3 Ways To Run Faster

3 Ways To Run Faster

Running is a process and you need to take your time to be able to adjust to it. In scientific terms of process, “a process is performing a series of mechanical or chemical operations on something in order to change or preserve it” or a series of actions or steps taken in order to achieve a certain or a particular end or result” or “a process is a series of progressive and interdependent steps by which an end is attained or achieved”. Although we have a series of explanations according to the context and the type of work. After all the main agenda is to progress or change from something to a different thing that is there must be a transition in whatever you are doing. Most of the athletes have been training for a very long time but still, they don’t see any improvement.

The same thing applies in running, every athlete trains every day with the intention or the aim is to have a form and win races. But have you asked yourself why you don’t see any changes in your running?

There are a lot of things the athlete should consider. Most of the coaches have a limit to train some athletes and when they reach some level they became stagnant and can’t move forward and start to deteriorate in form.

Today we’re going to look at the 3 major ways to run faster for all athletes for beginners, amateurs, and professionals.

  • Easy Long Run
  • Tempo Run
  • Intervals

Easy Long Run: I call it the basis of running. There are different kinds of long runs but the easy long run is one of the best ways for an athlete to start to run faster. This type of run is very slow and you can communicate with your teammates without any difficulties. The time interval will depend on the kind of event or discipline of your choice. A 100m and 200m runners can do at least 20 minutes. A 400m and 800m runners can also do 30 minutes and 1500m and 3000m runners can do not less than 60 minutes. For 5000m, 10,000m, half marathon, marathon, and ultra-marathon runners the easy long runs must be a habit and always included in your weekly training plans. The easy long runs help you to increase your endurance and running form as an athlete.

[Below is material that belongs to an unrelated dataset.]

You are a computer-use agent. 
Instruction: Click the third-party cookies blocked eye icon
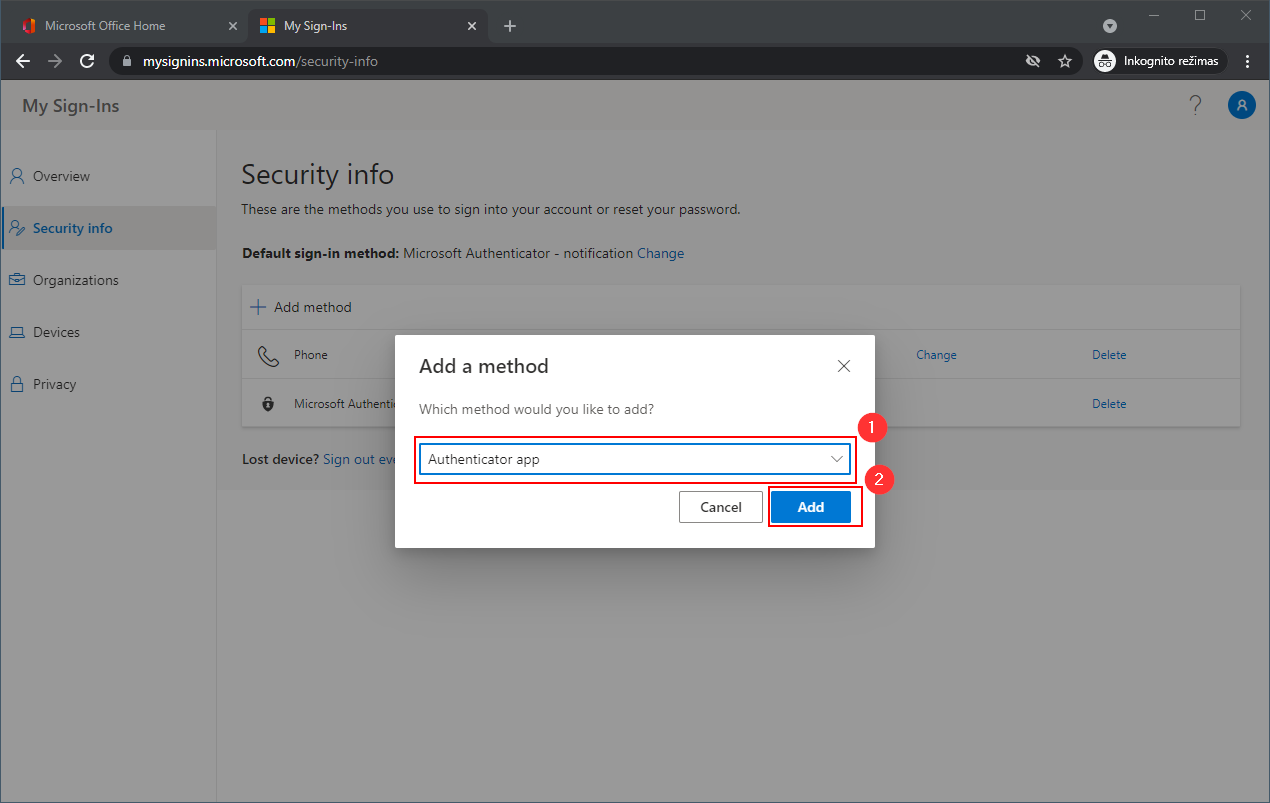pyautogui.click(x=1033, y=61)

Tempo Run: I always advise my athletes not to skip any type of tempo workout  Tempo runs are very special and this type of workout is the same as running a competition. Every athlete wants to finish on a high level of tone and it makes it very competitive among athletes. The Tempo runs help the athlete to determine their running pace during competitions. Don’t forget to add Tempo runs to your training plan.

Intervals: The last of all is the interval workout for athletes. This is a short-speed workout and it’s mostly done on the track. Interval training is a type of alternating short exercises of high-intensity workouts with longer intervals of rest. For example, you run 800m in 2 minutes and rest for either 3 minutes, 4 minutes, or 5 minutes. Some may run 30 seconds speed and runs or jog for 60 seconds or 90 seconds.

If you are able to inculcate these 3 types in your training plan each week, you will see a lot of changes and be able to run faster in your next event.